▶ TAREAS PENDIENTES:
1. Responde estas preguntas según el texto sobre la crisis económica:
(a) ¿En qué ciudad se reunieron los líderes del G-20 en la cumbre histórica?
(b) ¿Qué dos instituciones prevén que los efectos de la crisis se sentirán durante mucho tiempo en los países en desarrollo?
(c) ¿Qué región se menciona en particular entre los países menos desarrollados?
2. Actualiza el texto sobre la crisis económica: escribe de nuevo el fragmento desde "PITTSBURGH – Hace" hasta "particular en África.", ambos incluidos, y cambia "cumbre" por "conferencia".
3. Indica si cada afirmación coincide con el texto sobre la crisis económica. Responde sí o no y cita las palabras del texto que lo deciden.
(a) La ansiedad en los mercados de valores ha aumentado.
(b) En los países en desarrollo han desaparecido empleos.
(c) La cumbre histórica del G-20 se celebró en Pittsburgh.

▶ TEXTO PROPORCIONADO:
No hay tiempo para bajar el ritmo

PITTSBURGH – Hace casi seis meses, en un momento de gran alarma por la crisis económica y financiera mundial, los líderes del G-20 se reunieron en una cumbre histórica en Londres. Sus compromisos colectivos para estimular, regular y reestructurar la actividad económica global ayudaron a calmar los nervios en todo el mundo.

Muchos de los problemas que dieron lugar a la cumbre de Londres siguen siendo una realidad. Puede ser que los niveles de ansiedad hayan disminuido entre los altos directivos y en los mercados de valores, pero continúa el drama diario por la supervivencia. En efecto, para muchas personas se ha profundizado, en los pueblos y en las calles de los países menos desarrollados del mundo -en particular en África.

Las Naciones Unidas y el Banco Mundial prevén que los efectos directos e indirectos de la crisis económica se sentirán  durante mucho tiempo en los países en desarrollo. Los empleos han desaparecido, los ingresos y las oportunidades se han perdido. Decenas de millones de personas se han sumado a los millones de individuos que actualmente viven por debajo de la línea de pobreza, dando marcha atrás a los avances logrados con miras a alcanzar los Objetivos de Desarrollo del Milenio del mundo.

▶ REGISTROS DE DATOS:
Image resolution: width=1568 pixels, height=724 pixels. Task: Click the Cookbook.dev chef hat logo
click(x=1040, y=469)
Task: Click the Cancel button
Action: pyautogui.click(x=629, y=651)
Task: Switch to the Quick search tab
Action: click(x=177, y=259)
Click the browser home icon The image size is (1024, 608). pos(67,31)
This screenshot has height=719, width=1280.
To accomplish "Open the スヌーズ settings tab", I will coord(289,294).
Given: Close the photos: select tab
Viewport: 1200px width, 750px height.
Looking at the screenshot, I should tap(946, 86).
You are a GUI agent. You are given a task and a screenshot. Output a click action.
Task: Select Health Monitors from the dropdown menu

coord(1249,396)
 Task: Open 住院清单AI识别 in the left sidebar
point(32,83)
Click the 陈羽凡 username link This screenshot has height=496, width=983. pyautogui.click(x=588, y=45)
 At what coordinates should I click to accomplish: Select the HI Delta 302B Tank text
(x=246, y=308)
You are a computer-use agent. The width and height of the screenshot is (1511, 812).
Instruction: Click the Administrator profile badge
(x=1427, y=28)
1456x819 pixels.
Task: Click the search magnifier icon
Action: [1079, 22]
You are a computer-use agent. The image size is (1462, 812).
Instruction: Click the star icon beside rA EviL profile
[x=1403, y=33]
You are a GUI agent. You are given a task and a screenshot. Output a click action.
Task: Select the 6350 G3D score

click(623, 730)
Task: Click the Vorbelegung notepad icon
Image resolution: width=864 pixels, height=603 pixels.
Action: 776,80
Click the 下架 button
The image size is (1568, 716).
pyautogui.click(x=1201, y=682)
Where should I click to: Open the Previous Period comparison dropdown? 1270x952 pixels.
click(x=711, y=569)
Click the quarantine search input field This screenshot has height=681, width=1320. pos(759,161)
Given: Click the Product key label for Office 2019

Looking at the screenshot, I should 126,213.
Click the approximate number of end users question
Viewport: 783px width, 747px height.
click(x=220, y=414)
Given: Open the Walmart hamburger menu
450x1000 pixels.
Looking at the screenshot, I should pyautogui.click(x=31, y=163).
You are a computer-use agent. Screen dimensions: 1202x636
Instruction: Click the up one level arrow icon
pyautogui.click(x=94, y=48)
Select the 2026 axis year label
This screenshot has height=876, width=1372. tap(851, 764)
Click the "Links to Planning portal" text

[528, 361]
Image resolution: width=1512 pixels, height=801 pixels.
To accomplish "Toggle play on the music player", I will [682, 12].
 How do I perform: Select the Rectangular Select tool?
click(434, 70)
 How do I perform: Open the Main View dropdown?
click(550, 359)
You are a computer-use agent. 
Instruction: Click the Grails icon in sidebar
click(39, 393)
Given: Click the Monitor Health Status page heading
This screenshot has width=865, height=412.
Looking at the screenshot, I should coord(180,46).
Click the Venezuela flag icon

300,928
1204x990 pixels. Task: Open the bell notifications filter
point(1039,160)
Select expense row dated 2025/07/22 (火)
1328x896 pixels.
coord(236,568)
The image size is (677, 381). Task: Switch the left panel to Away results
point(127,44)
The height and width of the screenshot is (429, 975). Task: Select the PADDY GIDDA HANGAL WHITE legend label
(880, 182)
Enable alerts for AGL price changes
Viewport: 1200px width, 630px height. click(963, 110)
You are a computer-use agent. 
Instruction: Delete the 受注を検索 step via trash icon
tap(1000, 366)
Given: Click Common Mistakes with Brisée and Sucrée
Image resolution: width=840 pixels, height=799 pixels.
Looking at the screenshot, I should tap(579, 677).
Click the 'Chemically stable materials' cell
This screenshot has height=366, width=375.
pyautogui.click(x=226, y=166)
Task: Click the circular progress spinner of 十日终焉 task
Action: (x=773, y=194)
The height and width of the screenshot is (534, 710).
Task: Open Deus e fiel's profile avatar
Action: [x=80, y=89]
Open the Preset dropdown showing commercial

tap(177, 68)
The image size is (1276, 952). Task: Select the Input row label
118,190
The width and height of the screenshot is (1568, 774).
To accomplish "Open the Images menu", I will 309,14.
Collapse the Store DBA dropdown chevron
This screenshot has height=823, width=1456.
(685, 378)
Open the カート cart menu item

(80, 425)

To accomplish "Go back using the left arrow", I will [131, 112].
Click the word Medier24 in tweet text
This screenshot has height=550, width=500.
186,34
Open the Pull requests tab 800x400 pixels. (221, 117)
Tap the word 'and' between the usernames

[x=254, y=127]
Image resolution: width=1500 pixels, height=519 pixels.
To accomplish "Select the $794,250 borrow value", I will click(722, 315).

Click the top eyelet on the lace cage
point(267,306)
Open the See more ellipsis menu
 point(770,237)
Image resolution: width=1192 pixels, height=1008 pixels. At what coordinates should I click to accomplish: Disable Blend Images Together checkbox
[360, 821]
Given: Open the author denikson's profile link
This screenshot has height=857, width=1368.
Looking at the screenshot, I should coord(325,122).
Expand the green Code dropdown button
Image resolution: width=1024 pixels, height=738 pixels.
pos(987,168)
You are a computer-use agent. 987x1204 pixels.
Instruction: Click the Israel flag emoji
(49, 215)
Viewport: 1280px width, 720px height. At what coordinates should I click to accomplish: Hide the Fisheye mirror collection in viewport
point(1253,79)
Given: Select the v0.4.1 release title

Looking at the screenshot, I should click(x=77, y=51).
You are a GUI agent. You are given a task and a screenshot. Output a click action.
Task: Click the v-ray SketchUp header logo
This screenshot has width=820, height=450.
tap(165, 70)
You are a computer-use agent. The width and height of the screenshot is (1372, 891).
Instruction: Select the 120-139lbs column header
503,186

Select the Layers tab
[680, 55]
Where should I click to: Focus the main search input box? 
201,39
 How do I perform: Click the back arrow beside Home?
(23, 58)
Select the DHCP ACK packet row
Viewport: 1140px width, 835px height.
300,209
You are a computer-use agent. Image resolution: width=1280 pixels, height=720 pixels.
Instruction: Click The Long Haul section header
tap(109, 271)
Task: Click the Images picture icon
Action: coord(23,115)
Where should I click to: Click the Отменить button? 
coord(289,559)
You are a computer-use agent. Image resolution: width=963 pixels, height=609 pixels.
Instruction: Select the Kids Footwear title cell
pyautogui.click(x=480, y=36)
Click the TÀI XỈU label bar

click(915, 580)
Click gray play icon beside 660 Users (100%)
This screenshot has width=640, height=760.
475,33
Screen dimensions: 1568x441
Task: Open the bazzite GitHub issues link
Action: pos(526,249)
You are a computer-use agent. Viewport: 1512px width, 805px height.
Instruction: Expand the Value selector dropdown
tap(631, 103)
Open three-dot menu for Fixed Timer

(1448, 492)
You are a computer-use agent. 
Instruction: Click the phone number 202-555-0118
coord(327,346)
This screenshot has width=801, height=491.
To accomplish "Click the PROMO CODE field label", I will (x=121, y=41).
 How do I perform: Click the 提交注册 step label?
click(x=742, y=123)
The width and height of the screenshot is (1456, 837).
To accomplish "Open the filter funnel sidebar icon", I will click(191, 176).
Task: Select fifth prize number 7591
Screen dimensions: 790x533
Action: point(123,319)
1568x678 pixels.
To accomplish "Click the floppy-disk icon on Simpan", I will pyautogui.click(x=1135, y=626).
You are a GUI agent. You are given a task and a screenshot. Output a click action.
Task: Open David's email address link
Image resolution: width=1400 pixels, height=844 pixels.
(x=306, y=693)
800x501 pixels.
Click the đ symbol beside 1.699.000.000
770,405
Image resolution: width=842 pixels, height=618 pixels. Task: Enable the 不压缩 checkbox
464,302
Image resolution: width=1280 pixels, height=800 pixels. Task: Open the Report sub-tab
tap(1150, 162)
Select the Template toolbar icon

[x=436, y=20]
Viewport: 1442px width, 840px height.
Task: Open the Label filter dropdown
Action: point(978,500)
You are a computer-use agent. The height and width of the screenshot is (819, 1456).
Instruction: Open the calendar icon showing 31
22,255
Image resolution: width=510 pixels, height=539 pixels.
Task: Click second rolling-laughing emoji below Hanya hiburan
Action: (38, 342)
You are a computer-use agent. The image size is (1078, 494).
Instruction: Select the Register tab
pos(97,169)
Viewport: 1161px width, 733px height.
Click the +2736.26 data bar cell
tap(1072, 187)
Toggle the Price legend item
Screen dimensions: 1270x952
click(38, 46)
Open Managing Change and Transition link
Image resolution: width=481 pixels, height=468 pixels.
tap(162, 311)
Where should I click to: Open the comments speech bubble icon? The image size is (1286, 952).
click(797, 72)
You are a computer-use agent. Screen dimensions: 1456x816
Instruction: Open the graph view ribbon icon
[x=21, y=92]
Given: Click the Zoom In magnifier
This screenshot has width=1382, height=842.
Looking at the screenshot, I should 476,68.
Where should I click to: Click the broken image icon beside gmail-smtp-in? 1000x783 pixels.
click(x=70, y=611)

▶ RESULTADOS DEL EJERCICIO:
1.
(a) En Londres.
(b) Las Naciones Unidas y el Banco Mundial.
(c) África.

2.
PITTSBURGH – Hace casi seis meses, en un momento de gran alarma por la crisis económica y financiera mundial, los líderes del G-20 se reunieron en una conferencia histórica en Londres. Sus compromisos colectivos para estimular, regular y reestructurar la actividad económica global ayudaron a calmar los nervios en todo el mundo.

Muchos de los problemas que dieron lugar a la conferencia de Londres siguen siendo una realidad. Puede ser que los niveles de ansiedad hayan disminuido entre los altos directivos y en los mercados de valores, pero continúa el drama diario por la supervivencia. En efecto, para muchas personas se ha profundizado, en los pueblos y en las calles de los países menos desarrollados del mundo -en particular en África.

3.
(a) No: "Puede ser que los niveles de ansiedad hayan disminuido entre los altos directivos y en los mercados de valores".
(b) Sí: "Los empleos han desaparecido".
(c) No: "los líderes del G-20 se reunieron en una cumbre histórica en Londres".